* [DESCRIPTION OF THE TASK]:
According to the passage on Kakegawa Castle below, in what year did an earthquake destroy the keep built by the Yamauchi?

:: PASSAGE ::

Castle in Shizuoka Prefecture, Japan

Kakegawa Castle (掛川城, Kakegawa-jō) is a hirayama-style Japanese castle. It was the seat of various fudai daimyō clans who ruled over Kakegawa Domain, Tōtōmi Province, in what is now central Kakegawa, Shizuoka Prefecture, Japan.

==Background==
Kakegawa Castle is located at a small hill in the center of Kakegawa, which had been an important post station on the Tōkaidō highway connecting Kyoto with eastern Japan since the Heian period. Because of its geographical location, Kakegawa was strategic point in controlling the eastern half of Tōtōmi province.

==History==
The first Kakegawa Castle was built by Asahina Yasuhiro in the Bunmei era (1469–1487), a retainer of the warlord Imagawa Yoshitada to consolidate his holdings over Tōtōmi Province. The castle remained in the hands of the succeeding generations of the Asahina clan. After the defeat of the Imagawa clan at the Battle of Okehazama, the former Imagawa territories were divided between Takeda Shingen of Kai and Tokugawa Ieyasu of Mikawa. Kakegawa Castle was surrendered to Tokugawa forces in 1568 by Asahina Yasutomo after a five month siege. The surrounding area remained a territory contested between the Tokugawa and Takeda for many years; however, Kakegawa Castle remained in Tokugawa hands until the fall of the Takeda clan.

After the Battle of Odawara in 1590 and the rise to power of Toyotomi Hideyoshi, Tokugawa Ieyasu was forced to trade his domains in the Tōkai region for the Kantō region instead. Kakegawa was relinquished to Toyotomi retainer Yamauchi Kazutoyo as the center of a new 51,000 koku (later 59,000 koku) domain. Yamauchi Kazutoyo completely rebuilt the castle per the latest contemporary designs, and the current layout and much of the stone walls and moats date from his period.

After the establishment of the Tokugawa shogunate, the Tokugawa recovered their lost territories, and reassigned Tōtōmi to various fudai daimyō. The Yamauchi clan was reassigned to Kōchi in Shikoku, and Kakegawa was assigned initially to Hisamatsu Sadakatsu. Over the years, numerous daimyō clans ruled Kakegawa Domain, ending with seven generations of the Ōta clan. The keep built by the Yamauchi was destroyed in an earthquake in 1604, and reconstructed in 1621.

:::
:: GIVEN DATA ::

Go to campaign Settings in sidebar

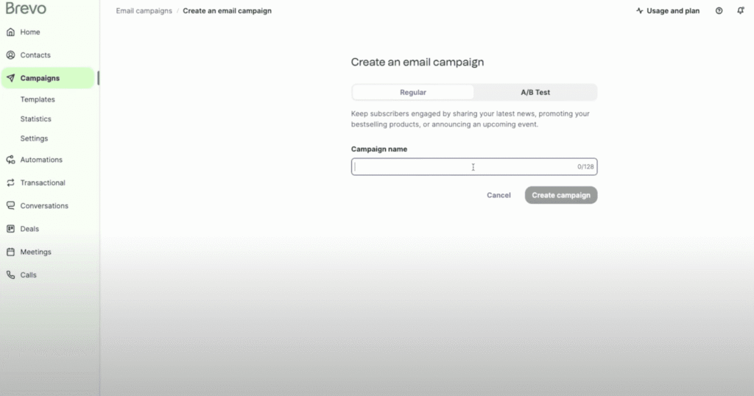click(x=35, y=138)
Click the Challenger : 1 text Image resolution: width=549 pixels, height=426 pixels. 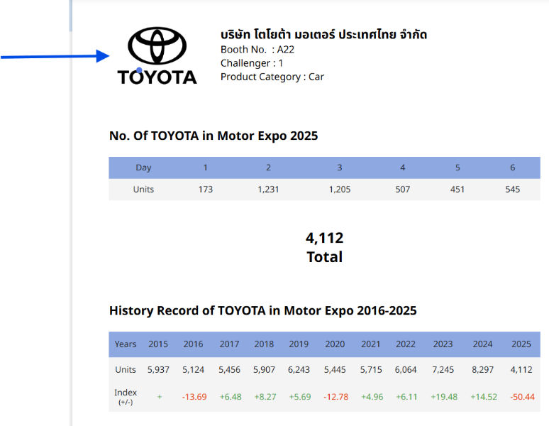[x=252, y=63]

:::

* [FINAL ANSWER]:
1604